#### EXTRACT PROVIDED:
********************

[
https://issues.apache.org/jira/browse/MAHOUT-593?page=com.atlassian.jira.plugin.system.issuetabpanels:comment-tabpanel&focusedCommentId=12994464#comment-12994464
]
Dmitriy Lyubimov commented on MAHOUT-593:
-----------------------------------------
I'll attend to the code style changes.
{quote}You may need to regenerate this patch as I think a few recent changes
will conflict{quote}
I'll do that but i think it might be more convenient to address at the time of
commit by doing git rebasing or something else having automatic 3-way merge
capability. (that's how i am accustomed to manage this). Otherwise, chances are
if you are delaying putting it in, those little changes in pom are touched
pretty frequently by all the other committers. I know Mahout uses svn though
so it might be more of a problem.
{quote}It's also preferable, I think to try to standardize how the Job is
implemented. I believe we're trying to use this AbstractJob class as the
template for Job implementations. Can this be put into that mold? I see at
least one implementation does this. {quote}. Yes, the main driver does accept
the configuration, but since it is multiple MR stuff, it just passes it on as a
Configuration object. The reasons for that are:
1) There's only one command line, not an individual one per job. Therefore,
there's only one Tool and only one TollRunner.run() call.
2) I need to control what is passed on to args. while general mapreduce
parameters are mainly allowed to pass thru, in certain cases i need to control
number of reducers and other specific hadoop stuff such as split size increase.
This is much more conveniently done on Configuration object than on an unparsed
args[]. I already thought of this and we already discussed it somewhere on the
list. It seems we like the AbstractJob but in this case i think it would be
more of a headache to interface thru run(args[]) instead of run(Configuration).
{quote}I think it's a decent convention to not have Mappers and Reducers as
inner classes. {quote} Sorry, not to start a discussion on this or anything,
but just for my information, is this is project-wide consensus or it is your
opinion? I don't think i am with you on this, nor do i think i see consensus in
the project. I did not scan all the Mahout tree for this but just scanning one
package up, all the DRM jobs seem to be happily use inner classes. At least it
seems there wasn't such consensus until pretty recently. Hadoop literature that
i scanned seems to use inner classes too.
If you really want to do this, do you also want partitioners and grouping
comparators be separate classes? Are you against inner class paradigm in
general? why just mappers?

********************

#### GIVEN INSTRUCTION A:
Reproduce the part of the MAHOUT-593 comment above that opens with the words containing "2) I need to" and closes with "instead of run(Configuration).".
#### GIVEN INSTRUCTION B:
Write the next part of the MAHOUT-593 comment above, picking up after its final sentence.

#### SUPPLIED MATERIAL:
********************

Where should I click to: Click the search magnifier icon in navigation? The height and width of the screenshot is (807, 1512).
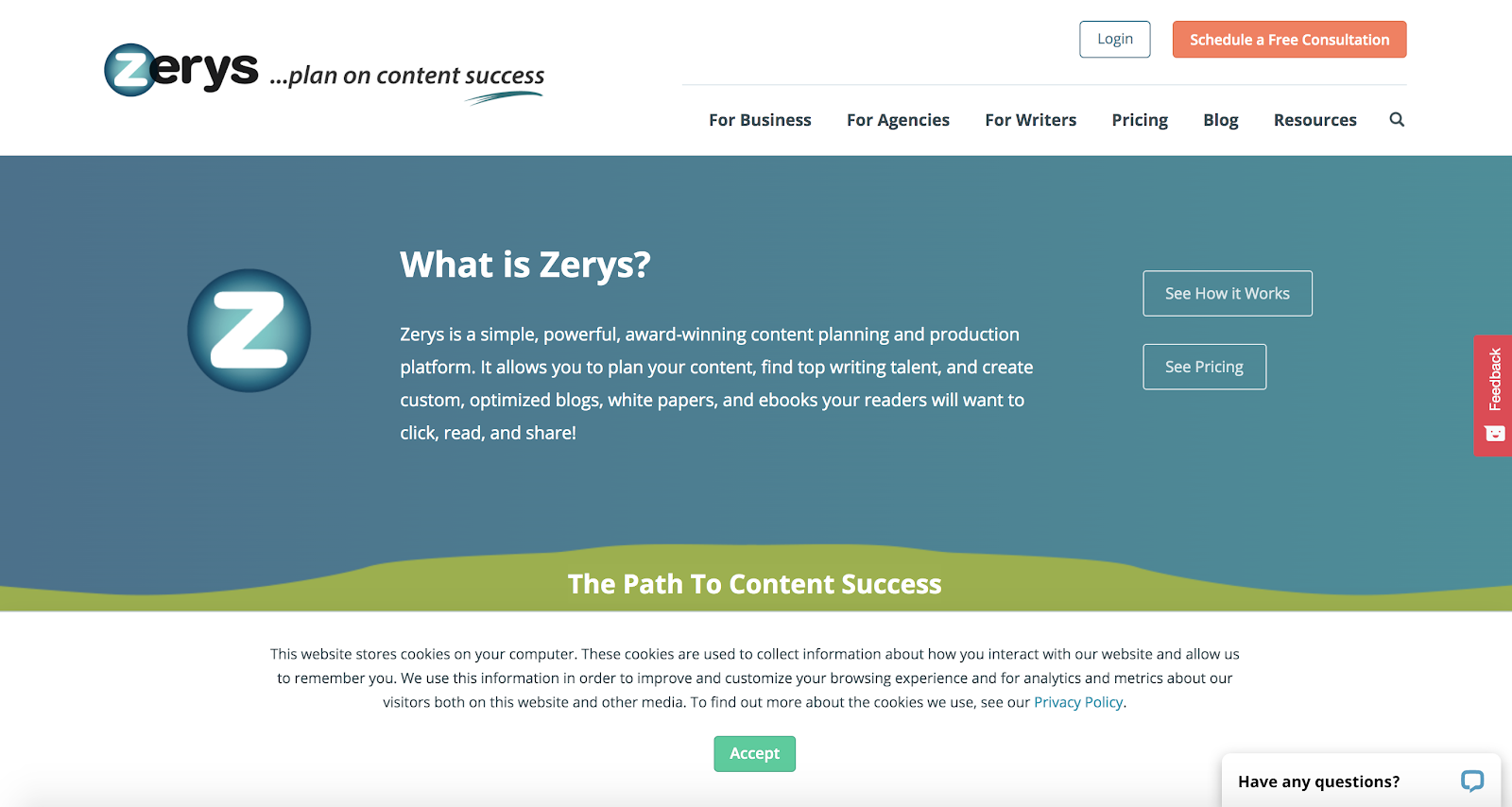1397,119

********************

#### EXPECTED OUTPUT A:
2) I need to control what is passed on to args. while general mapreduce
parameters are mainly allowed to pass thru, in certain cases i need to control
number of reducers and other specific hadoop stuff such as split size increase.
This is much more conveniently done on Configuration object than on an unparsed
args[]. I already thought of this and we already discussed it somewhere on the
list. It seems we like the AbstractJob but in this case i think it would be
more of a headache to interface thru run(args[]) instead of run(Configuration).

#### EXPECTED OUTPUT B:
If we do that it would multiply # of classes at least 3-fold while breaking
"job-as-minicomponent" paradigm. Inner classes are in a way natural concern
separation tool in a similar way the namespaces are in C++, but since java
doesn't really have grammar level concept of a namespace, hence inner static
classes are kind of its way to build 'minicomponents'. The only downside of
inner classes is in case if there's too much code to have in one file, so
there's nothing 'mini' about the component anymore, in which case one might
really consider packages to demarcate component boundaries. Which is not the
case here. (we are still in 'mini' realm I think).
In short, like Straustroup put it, object oriented code doesn't make code
shorter, nor more efficient. If anything, it makes it less efficient. Pretty
much the only reason to have it is to have same problem domain addressed in one
place because it presumably makes code more maintainable. If you really want to
to dump 5-odd mappers and about same number of reducers and drivers plus all
the helpers into a flat namespace, at least let's do it in packages then. But
then using packages would create a tree deeper that it needs to be.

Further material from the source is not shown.